The search for a silver bullet to slay illegal immigration continues. Hard-liners are turning the country
upside down looking for it.

They are looking in Washington, where Senate Republicans last week offered more than a dozen bills to
further enshrine mass deportation as the national immigration strategy. It is a grab bag of enforcement
measures that will be useful for tough-talking campaign commercials, but will not actually solve anything.

Republicans and some Democrats in the House are trying to force a vote on a bad bill called the SAVE
Act, which among other things would force all workers, including citizens, to prove they have a right to
earn a living — a bad idea compounded by the notoriously bad state of federal government records.

The error rate in just one database, the Social Security Administration’s, is believed to be more than 4
percent, making it likely that many thousands of Americans would face unjust firings and discrimination,
and waste a lot of time and effort trying to clear their names.

The harsh-enforcement virus has spread far beyond the Capitol.
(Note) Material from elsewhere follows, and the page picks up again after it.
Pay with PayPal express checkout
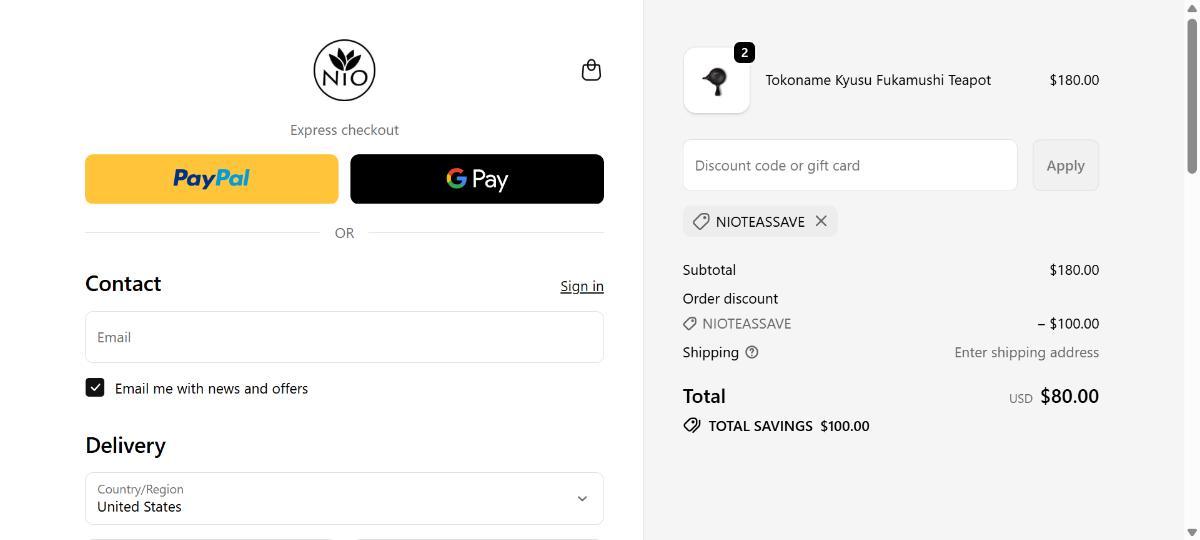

In states like Oklahoma, laws have been
enacted to force illegal immigrants further underground, off official registries and into anonymity, by
denying them identification like driver’s licenses. In a growing number of states and counties, politicians
are offering up police officers to the federal government for immigration posses. From Prince William
County, Va., to Maricopa County, Ariz., officers who pull people over for minor traffic infractions are
checking immigration papers, too.

Many law-enforcement professionals say this is reckless and self-defeating, because it sends a deep,
silencing chill into immigrant communities. Citizens and legal residents will inevitably be hassled for
looking Latino. And it is expensive; Prince William’s new law is expected to cost $26 million over five
years, plus a few million more to outfit police cars with cameras, as a hedge against lawsuits.

Maybe some people do not mind that immigration zealotry is sending the country down a path of far
greater intrusion into citizens’ lives, into a world of ingrained suspicion, routine discrimination and
economic disruption. Is that what we want — to make the immigration system tougher without fixing it?
To make illegal immigrants suffer without any hope of ever becoming legal, because that is amnesty?

Could it be that tightening the screws relentlessly on illegal immigrants, even if some citizens suffer in the
process, is all for the greater good?

Which is — what exactly? To drive a large cohort of workers out of a sputtering economy? To take more
people off the books? To prop up the under-the-table businesses that inevitably evade such crackdowns?
To worsen wages and working conditions for all Americans, since nobody works more cheaply and takes
more abuse than a terrified, desperate immigrant?

This is a country that runs on routine amnesties. Where would the courts be without plea bargains, or state
budgets without periodic tax forgiveness? Are illegal immigrants the one class of undesirables for whom
common sense, proportionality, discernment, good judgment and compassion are unthinkable?

It is frightening to think that this country’s answer could be an emphatic yes.